Table 6 summarizes the average frequency of continuous near-work episodes per day, and Figure 2 provides an example visualization of these episodes on the distance time series.
dataCC |>
extract_clusters(
Dis >= 20 & Dis < 60, # condition: near-work distance
cluster.duration = "30 mins", # minimum duration of a continuous episode
interruption.duration = "1 min", # maximum gap allowed within an episode
drop.empty.groups = FALSE # keep days with zero episodes in output
) |>
summarize_numeric(remove = c("start", "end", "epoch", "duration"),
add.total.duration = FALSE) |> # count number of episodes per day
mean_daily(prefix = "Frequency of ") |> # compute daily mean frequency
gt() |> fmt_number()
Date | Frequency of episodes |
---|---|
Clouclip | |
Mean daily | 0.86 |
Weekday | 1.20 |
Weekend | 0.00 |
dataCC |>
add_clusters(
Dis >= 20 & Dis < 60,
cluster.duration = "30 mins",
interruption.duration = "1 min"
) |>
gg_day(y.axis = Dis, y.axis.label = "Distance (cm)", geom = "line") |>
gg_state(state, fill = "red") +
geom_hline(yintercept = c(20, 60), col = "red", linetype = "dashed")
3.1.4 Near Work episodes
Beyond frequency, we can characterize near-work episodes by their duration and typical viewing distance. This section extracts all near-work episodes (using a shorter minimum duration to capture more routine near-work bouts) and summarizes three aspects: (1) frequency (count of episodes per day), (2) average duration of episodes, and (3) average distance during those episodes.

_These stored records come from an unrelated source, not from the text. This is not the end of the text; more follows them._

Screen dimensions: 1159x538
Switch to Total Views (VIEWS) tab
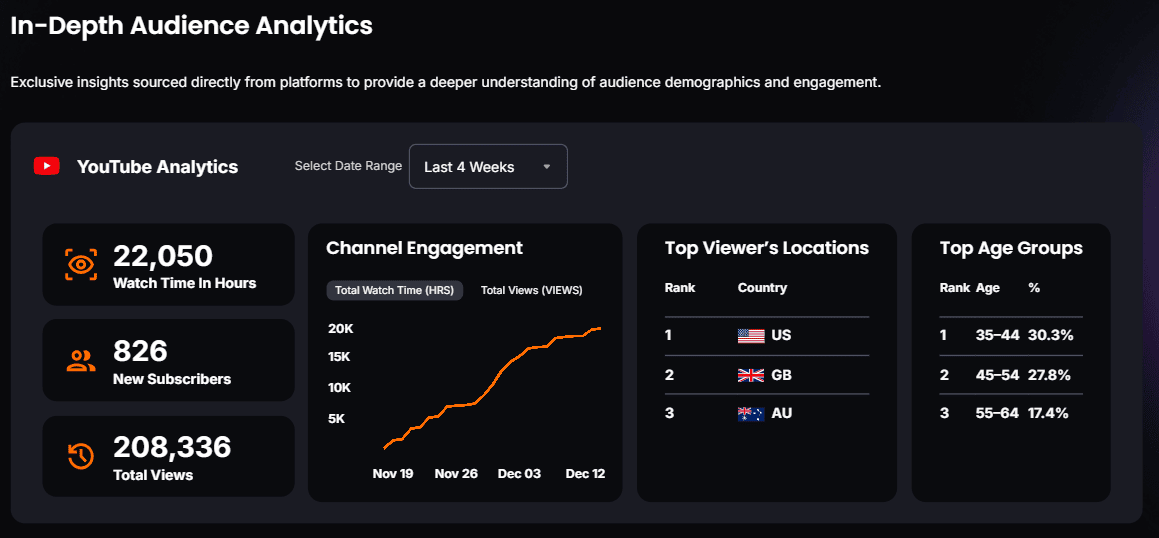click(x=531, y=290)
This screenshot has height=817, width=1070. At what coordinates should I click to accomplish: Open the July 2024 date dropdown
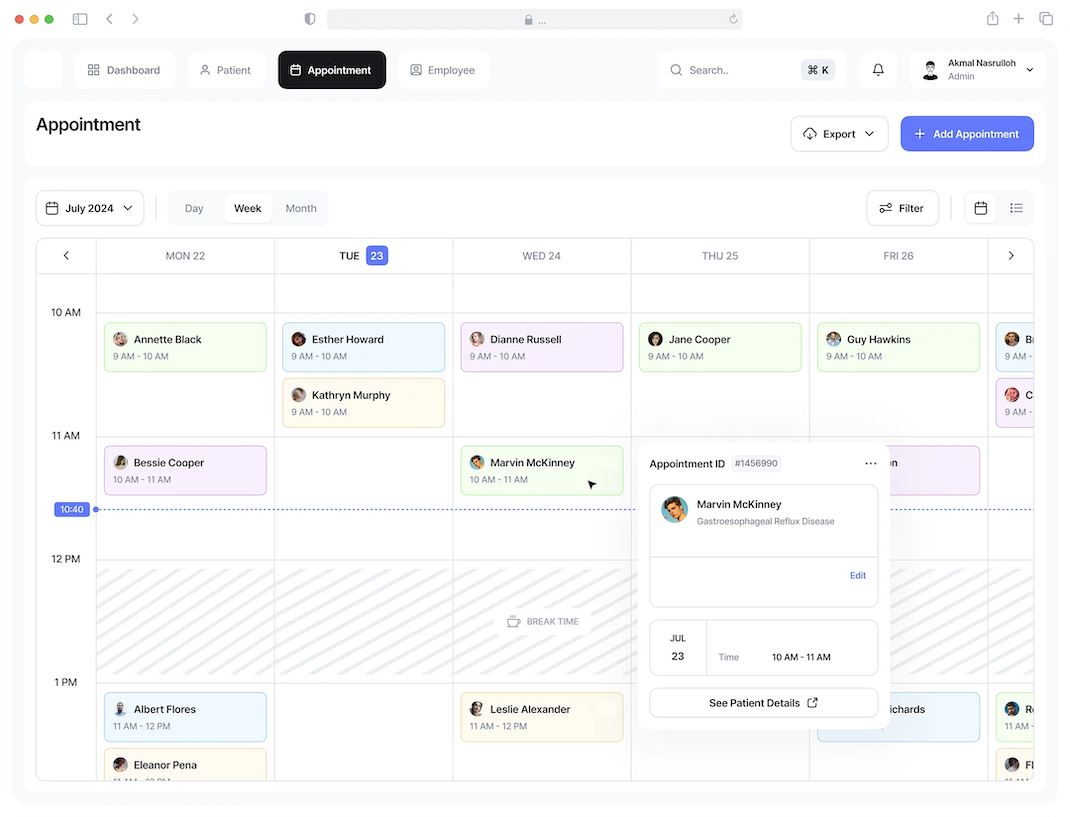[x=90, y=208]
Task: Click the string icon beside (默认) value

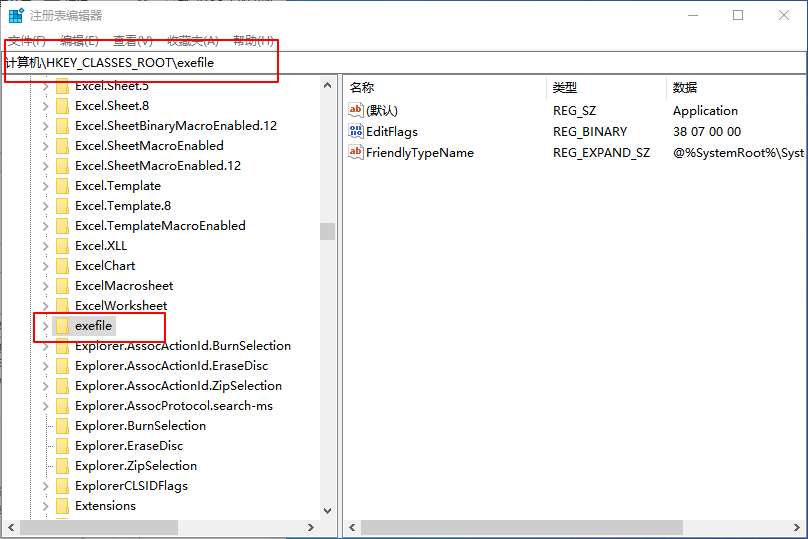Action: (x=356, y=111)
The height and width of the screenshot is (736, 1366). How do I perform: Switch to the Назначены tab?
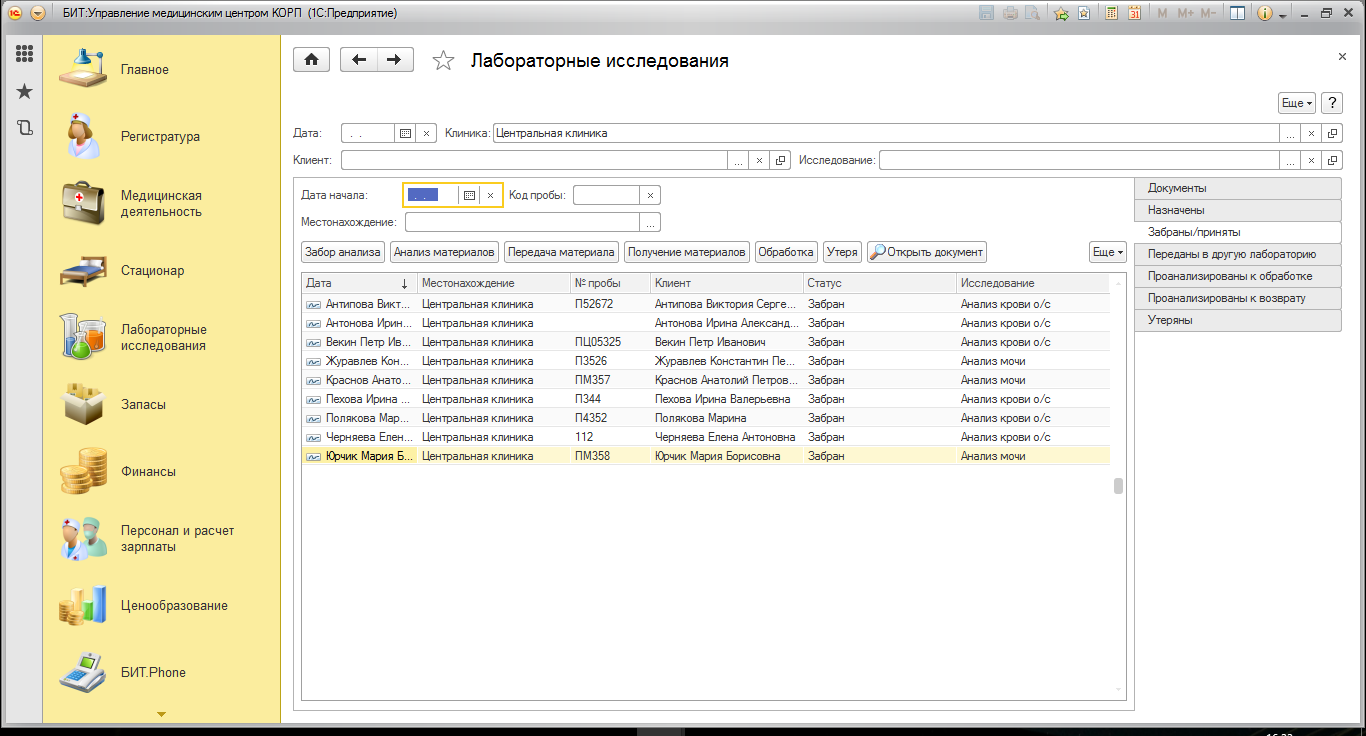pyautogui.click(x=1237, y=210)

These results are combined in Table 7.
dataCC |>
extract_clusters(
Dis >= 20 & Dis < 60,
cluster.duration = "5 secs", # minimal duration to count as an episode (very short to capture all)
interruption.duration = "20 secs",
drop.empty.groups = FALSE
) |>
extract_metric(dataCC, distance = mean(Dis, na.rm = TRUE)) |> # calculate mean distance during each episode
summarize_numeric(remove = c("start", "end", "epoch"), prefix = "",
add.total.duration = FALSE) |>
mean_daily(prefix = "") |> # daily averages for each metric
gt() |> fmt_number(c(distance, episodes), decimals = 0) |> #table
cols_units(distance = "cm")
Date | duration | distance, cm | episodes |
---|---|---|---|
Clouclip | |||
Mean daily | 233s (~3.88 minutes) | 32 | 57 |
Weekday | 284s (~4.73 minutes) | 32 | 64 |
Weekend | 104s (~1.73 minutes) | 32 | 40 |
In the above,
extract_metric(..., distance = mean(Dis, ...))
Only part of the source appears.